Since B is "fixed", we can transform it to a more efficient array-based data-structure packing all COO matrices into only 4 big arrays. The number of non-zero values is stored so to know where each COO matrix start and end. The indices are stored in 16-bit integers (more compact in memory) since all matrices are known to be small (less than 65536x65536 and with less than 65536 non-zeros items). Unsigned integers are used to avoid wrap-around checks in Numba.

Note that answer is an improvement of the answer of Nick ODell.

Here is the resulting code (including the one to build B):

import numpy as np
from scipy.sparse import coo_matrix
import numba as nb

# Converts the input matrix to a numba-friendly data-structure
def to_multi_coo(B):
    all_size = np.array([b.nnz for b in B], dtype=np.uint16)
    all_rows = np.concatenate([b.row.astype(np.uint16) for b in B])
    all_cols = np.concatenate([b.col.astype(np.uint16) for b in B])
    all_data = np.concatenate([b.data for b in B])
    return (all_size, all_rows, all_cols, all_data)

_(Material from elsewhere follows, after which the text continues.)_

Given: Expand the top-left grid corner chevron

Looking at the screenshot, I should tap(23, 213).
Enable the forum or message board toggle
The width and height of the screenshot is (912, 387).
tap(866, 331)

@nb.njit('(Tuple([uint16[::1], uint16[::1], uint16[::1], float64[::1]]), float64[::1])', fastmath=True)
def mult_matrix_multi_coo(B, u):
    all_size, all_rows, all_cols, all_data = B
    n = len(all_size)
    offset = np.uint64(0)
    result = np.empty(n, dtype=np.float64)
    for i in range(n):
        s = 0.0
        for j in range(np.uint64(all_size[i])):
            s += u[all_rows[offset+j]] * u[all_cols[offset+j]] * all_data[offset+j]
        result[i] = s
        offset += all_size[i]
    return result

# Create random tuple of sparse matrices
np.random.seed(42)
N = 1000
n = 100
B = []
for i in range(N):
    data = np.random.uniform(-1, 1, n)
    rows = np.random.randint(0, N, n)
    cols = np.random.randint(0, N, n)
    sparse_matrix = coo_matrix((data, (rows, cols)), shape=(N, N))
    B.append(sparse_matrix)
B = tuple(B)
B = to_multi_coo(B)
u = np.random.uniform(-1, 1, N)

mult_matrix_multi_coo(B, u)

Performance results

Here are results on my machine with a i5-9600KF CPU:

Initial solution:       6135 µs
NickODell's solution:    602 µs
This solution:            59 µs    <-----

Thus, this solution is about 10 times faster than the best solution so far and about 100 times faster than the initial solution. It is so fast that parallelizing it certainly does not even worth it. Indeed, creating threads and waiting for them takes some time: often about dozens of µs on mainstream PCs (often much more on some computing servers, like ones with many-cores).